----- MATERIAL TO PROCESS

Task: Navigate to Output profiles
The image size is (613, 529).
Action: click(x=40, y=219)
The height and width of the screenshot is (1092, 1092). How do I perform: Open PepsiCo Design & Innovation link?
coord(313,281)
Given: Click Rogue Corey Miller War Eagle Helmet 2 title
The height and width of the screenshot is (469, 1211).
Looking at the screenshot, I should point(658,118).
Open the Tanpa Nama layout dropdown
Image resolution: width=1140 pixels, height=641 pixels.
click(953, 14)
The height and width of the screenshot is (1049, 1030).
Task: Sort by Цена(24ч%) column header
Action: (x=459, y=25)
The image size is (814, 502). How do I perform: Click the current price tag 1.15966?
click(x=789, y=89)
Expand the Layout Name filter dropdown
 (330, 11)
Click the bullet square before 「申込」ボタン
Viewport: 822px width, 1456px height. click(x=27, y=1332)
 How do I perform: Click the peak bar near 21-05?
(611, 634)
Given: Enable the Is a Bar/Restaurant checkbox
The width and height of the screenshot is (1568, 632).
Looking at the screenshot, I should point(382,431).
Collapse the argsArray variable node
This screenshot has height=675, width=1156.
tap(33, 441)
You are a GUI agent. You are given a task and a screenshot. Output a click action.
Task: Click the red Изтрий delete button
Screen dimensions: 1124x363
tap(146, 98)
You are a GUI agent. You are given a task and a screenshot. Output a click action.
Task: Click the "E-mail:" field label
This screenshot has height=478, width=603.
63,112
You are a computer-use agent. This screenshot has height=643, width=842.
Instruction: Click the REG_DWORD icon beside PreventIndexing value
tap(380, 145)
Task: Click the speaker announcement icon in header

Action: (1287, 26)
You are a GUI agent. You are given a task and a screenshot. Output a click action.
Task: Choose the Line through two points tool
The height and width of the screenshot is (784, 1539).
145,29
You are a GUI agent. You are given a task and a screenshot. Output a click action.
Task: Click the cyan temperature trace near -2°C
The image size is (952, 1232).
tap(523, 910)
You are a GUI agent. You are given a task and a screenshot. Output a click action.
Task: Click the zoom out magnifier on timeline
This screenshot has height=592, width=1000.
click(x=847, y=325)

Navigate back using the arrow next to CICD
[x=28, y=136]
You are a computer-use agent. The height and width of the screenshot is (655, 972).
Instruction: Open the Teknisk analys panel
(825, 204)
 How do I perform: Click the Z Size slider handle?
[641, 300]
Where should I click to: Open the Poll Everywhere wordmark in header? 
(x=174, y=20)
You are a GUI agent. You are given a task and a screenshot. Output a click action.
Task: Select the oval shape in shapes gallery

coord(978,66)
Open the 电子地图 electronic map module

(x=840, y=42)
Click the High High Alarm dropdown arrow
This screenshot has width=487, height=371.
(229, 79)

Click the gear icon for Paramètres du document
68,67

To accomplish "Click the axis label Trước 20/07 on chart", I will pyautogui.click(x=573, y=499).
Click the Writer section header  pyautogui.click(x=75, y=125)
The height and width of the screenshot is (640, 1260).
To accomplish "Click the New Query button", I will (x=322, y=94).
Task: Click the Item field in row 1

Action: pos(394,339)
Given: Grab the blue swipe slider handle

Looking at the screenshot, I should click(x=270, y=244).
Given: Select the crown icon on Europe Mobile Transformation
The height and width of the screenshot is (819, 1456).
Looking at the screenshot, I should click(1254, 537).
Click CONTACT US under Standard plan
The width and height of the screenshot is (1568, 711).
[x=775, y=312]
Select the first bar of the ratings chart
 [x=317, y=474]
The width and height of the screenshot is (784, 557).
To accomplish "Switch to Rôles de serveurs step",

----------

TASK PROMPT: The range runs from the line with "The width and height of the screenshot is (1568, 632)." up to and including the line with "Task: Click the red Изтрий delete button" in the listing above; please write out exactly those lines and nothing more.

EXERCISE OUTPUT:
The width and height of the screenshot is (1568, 632).
Looking at the screenshot, I should point(382,431).
Collapse the argsArray variable node
This screenshot has height=675, width=1156.
tap(33, 441)
You are a GUI agent. You are given a task and a screenshot. Output a click action.
Task: Click the red Изтрий delete button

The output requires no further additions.